Though at the same time, Eugenides’ ideas concerning gender seemed to be fairly old-fashioned and stereotypical. Cal explains that he likes breasts “as much as any other man with average testosterone levels”—but what about homosexuals who have testosterone but aren’t attracted to the female body? Or there were cases when Cal divides certain behaviors into “male” and “female” roles. For instance, Cal acts like a woman because he calls his mother every Sunday and gossips about the family with her; but Cal acts like a man because he enjoys the The Iliad, apparently a book women just don’t enjoy because it’s about war (as a woman who enjoyed The Iliad very much, I take exception). It seemed to me that Middlesex took one step in the right direction concerning Cal’s intersex identity, but two huge steps backwards in perpetuating traditional gender roles. I was often really put off by the author’s claim that women like certain things or have X behaviors, and men have the opposite. In my mind, a woman who likes to play football or rugby or a man who goes to a hair salon with his mother aren’t such anomalies that their behavior can only be explained by being born with hermaphroditism.
However, Eugenides is a good writer. His prose wasn’t really “special” for me, but it was well-constructed and often insightful. I’m sure academics and suchlike can find deeper meaning in Middlesex that I, as a casual reader did not. That’s fine. I wasn’t wildly impressed by the author’s writing, but it was effective and had a strong narrative voice throughout. The was also copious breaking of the fourth wall, which is a literary technique I will never really support, though I find nothing inherently wrong with it at the same time.

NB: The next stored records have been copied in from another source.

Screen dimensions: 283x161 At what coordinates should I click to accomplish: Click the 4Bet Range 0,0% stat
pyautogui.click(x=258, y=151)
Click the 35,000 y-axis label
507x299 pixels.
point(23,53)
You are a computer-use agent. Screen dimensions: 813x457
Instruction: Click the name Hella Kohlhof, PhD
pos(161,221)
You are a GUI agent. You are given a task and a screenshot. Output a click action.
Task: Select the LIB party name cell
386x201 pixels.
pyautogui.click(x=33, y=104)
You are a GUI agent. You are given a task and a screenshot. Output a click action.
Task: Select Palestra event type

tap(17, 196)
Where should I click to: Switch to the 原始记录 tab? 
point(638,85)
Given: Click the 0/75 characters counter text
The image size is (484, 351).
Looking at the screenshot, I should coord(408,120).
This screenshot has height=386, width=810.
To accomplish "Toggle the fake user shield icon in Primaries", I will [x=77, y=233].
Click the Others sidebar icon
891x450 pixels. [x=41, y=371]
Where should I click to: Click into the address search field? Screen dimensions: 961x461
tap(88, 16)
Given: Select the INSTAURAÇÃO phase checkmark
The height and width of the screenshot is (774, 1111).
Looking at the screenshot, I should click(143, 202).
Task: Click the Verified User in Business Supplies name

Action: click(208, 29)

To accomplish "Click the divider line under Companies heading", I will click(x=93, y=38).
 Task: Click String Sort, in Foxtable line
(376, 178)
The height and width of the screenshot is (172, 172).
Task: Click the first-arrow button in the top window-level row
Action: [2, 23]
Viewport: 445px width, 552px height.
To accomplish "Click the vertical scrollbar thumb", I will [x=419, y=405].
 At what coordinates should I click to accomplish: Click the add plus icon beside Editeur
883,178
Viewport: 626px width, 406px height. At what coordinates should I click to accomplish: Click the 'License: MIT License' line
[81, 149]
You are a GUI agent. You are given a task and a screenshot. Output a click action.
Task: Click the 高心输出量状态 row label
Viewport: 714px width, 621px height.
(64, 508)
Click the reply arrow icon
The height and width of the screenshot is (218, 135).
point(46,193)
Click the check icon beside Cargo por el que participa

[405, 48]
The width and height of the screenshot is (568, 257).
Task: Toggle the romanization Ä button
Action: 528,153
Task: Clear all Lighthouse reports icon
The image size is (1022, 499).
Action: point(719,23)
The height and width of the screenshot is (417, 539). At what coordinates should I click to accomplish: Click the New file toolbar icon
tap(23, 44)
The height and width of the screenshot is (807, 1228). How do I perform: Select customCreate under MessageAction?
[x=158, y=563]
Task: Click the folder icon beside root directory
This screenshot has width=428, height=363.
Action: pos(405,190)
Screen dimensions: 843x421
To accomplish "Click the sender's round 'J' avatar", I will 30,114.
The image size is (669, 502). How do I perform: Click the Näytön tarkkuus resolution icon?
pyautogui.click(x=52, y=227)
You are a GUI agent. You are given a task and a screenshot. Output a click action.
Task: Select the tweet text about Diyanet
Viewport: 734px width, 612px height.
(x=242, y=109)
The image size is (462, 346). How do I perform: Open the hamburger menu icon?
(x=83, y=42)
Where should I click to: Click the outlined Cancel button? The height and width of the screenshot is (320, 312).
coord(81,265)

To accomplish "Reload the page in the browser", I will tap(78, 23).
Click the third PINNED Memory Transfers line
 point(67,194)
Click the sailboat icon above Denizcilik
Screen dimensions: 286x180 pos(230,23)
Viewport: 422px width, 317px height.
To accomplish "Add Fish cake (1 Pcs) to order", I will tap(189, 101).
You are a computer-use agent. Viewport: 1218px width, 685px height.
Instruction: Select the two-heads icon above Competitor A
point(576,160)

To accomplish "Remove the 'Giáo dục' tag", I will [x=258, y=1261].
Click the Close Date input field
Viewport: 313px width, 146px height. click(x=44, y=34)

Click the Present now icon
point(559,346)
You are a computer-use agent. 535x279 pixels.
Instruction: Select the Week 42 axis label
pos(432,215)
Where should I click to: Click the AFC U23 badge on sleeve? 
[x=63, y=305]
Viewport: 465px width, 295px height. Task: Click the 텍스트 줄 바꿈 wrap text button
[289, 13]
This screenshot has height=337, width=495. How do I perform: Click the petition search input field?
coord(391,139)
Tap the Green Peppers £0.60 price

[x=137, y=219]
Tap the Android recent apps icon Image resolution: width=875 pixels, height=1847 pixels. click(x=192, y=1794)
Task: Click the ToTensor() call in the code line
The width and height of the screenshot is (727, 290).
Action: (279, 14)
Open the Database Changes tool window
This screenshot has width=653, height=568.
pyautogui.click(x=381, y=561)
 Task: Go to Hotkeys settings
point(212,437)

Further commentary is, at this point, probably superfluous. With books of this sort of reputation there’s not much to say that hasn’t already been said by much better writers with more discerning minds. My opinions regarding Middlesex basically amount to appreciation for a story well-told but nothing much beyond that. I’m glad I read it; it wasn’t difficult to read; neither was exciting. And that is that.